More growth for Grace

Fresh from a record-breaking profit performance in 2020, Grace Kennedy announced the signing of an agreement to acquire all the shares of Scotia Insurance Eastern Caribbean Limited subject to regulatory approval.

Grace Kennedy HQ in Kingston

Scotia Insurance operates in seven countries in the Eastern Caribbean: Anguilla, Antigua and Barbuda, Dominica, Grenada, St. Kitts and Nevis, St. Lucia and St. Vincent and the Grenadines. Scotia Insurance offers credit protection regionally to customers of Scotiabank on personal loans, residential mortgages, personal lines of credit, personal and small business credit cards.

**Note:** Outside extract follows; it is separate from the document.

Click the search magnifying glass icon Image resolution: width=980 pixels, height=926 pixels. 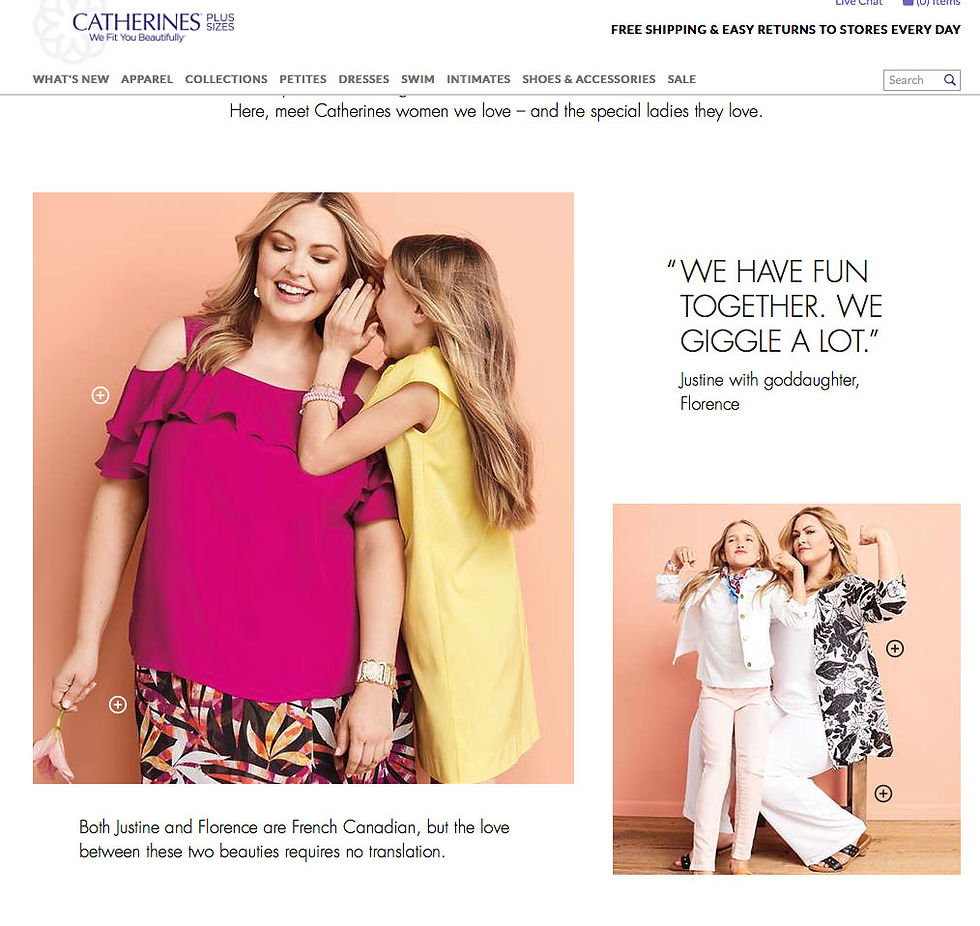coord(949,80)
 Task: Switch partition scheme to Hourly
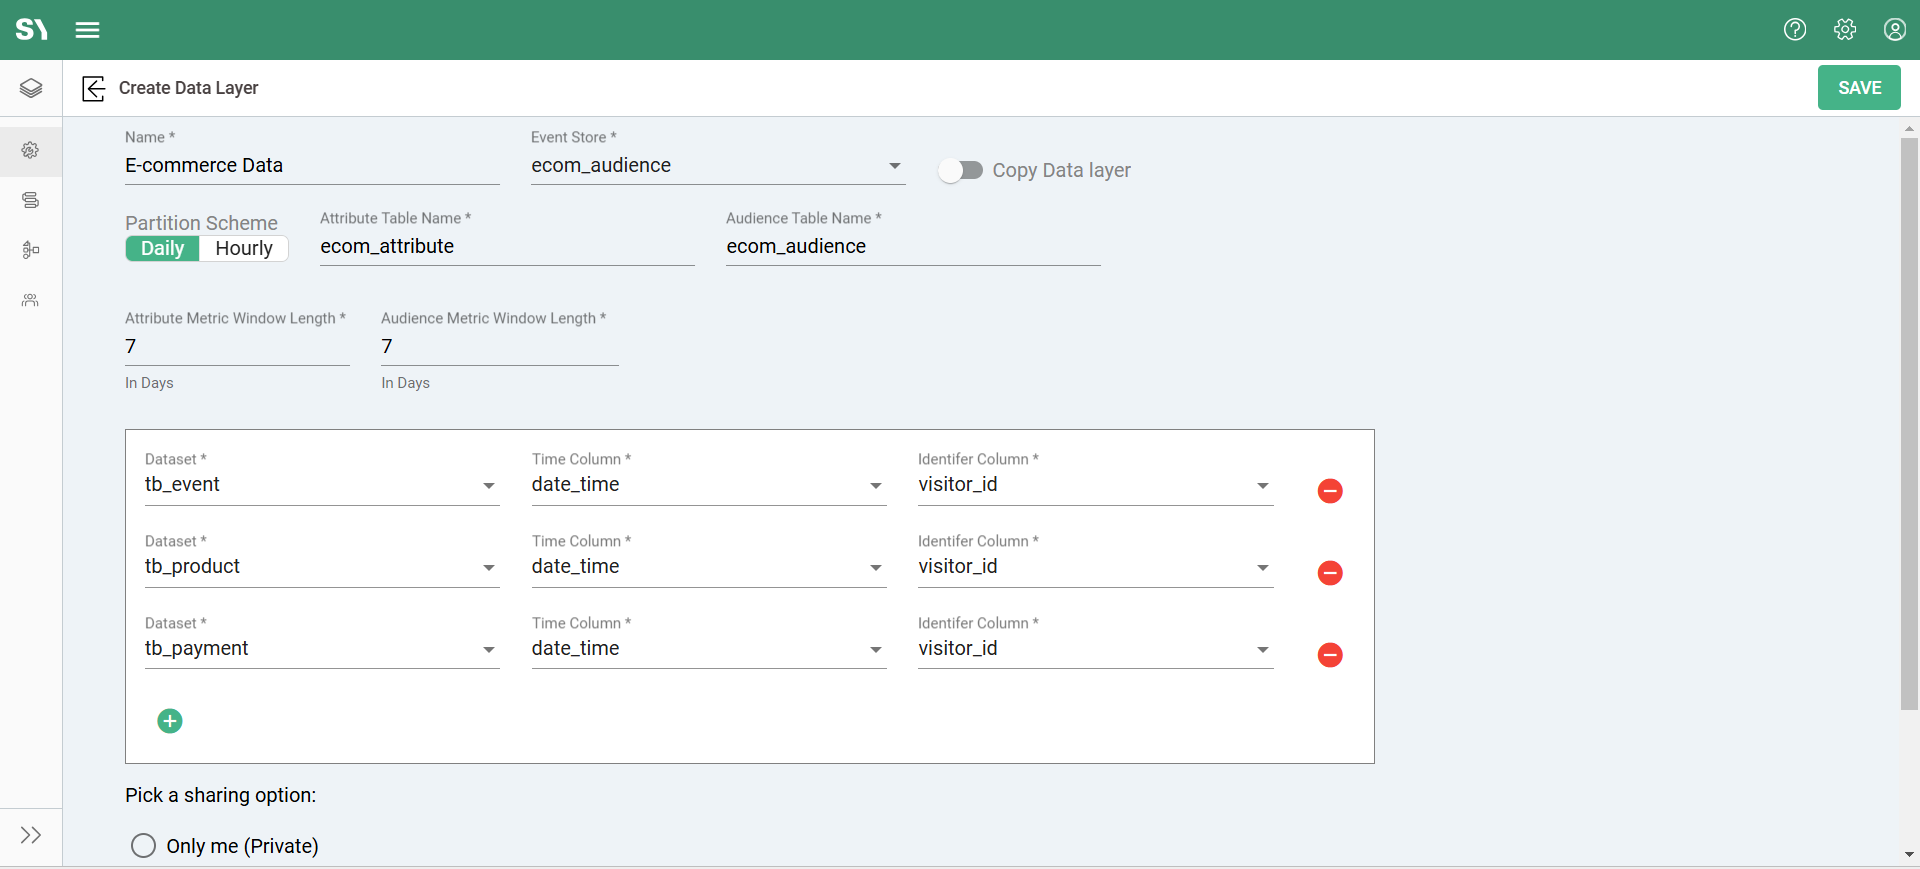[x=244, y=249]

According to Don Wehby, CEO of Grace Kennedy, “the operation is profitable but not highly profitable”. Grace’s ownership is likely to result in lower operating cost and a vehicle to do business in other countries and for other financial institutions.
In an investors briefing on Monday, Wehby stated that the proposed acquisition is one of ten that the group is looking at currently, at various stages of assessment or negotiation, including some being stress tested and others at the legal stages.

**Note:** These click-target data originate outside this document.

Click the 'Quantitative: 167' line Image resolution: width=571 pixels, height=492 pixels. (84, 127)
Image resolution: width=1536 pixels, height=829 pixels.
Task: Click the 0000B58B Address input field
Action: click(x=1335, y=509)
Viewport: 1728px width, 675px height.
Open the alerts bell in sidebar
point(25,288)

Wehby in answer to a question on the growth rate of 2020 continuing into 2021 confirmed, that it will as the 2020 growth was achieved after years of work to lay the foundation for it to happen.
tTech limited is a Junior Market that seems set to benefit when the acquisition is concluded, the extent of its involvement will depend on the technology in use and whether the acquisition will continue to utilize the current infrastructure or not. tTech is a major Information Technology supplier to Grace.
Grace is listed on the Jamaica Stock Exchange and currently trades at $90.99, the shares are trading on the Trinidad and Tobago Stock Exchange at TT$4.50, in line with the JSE price.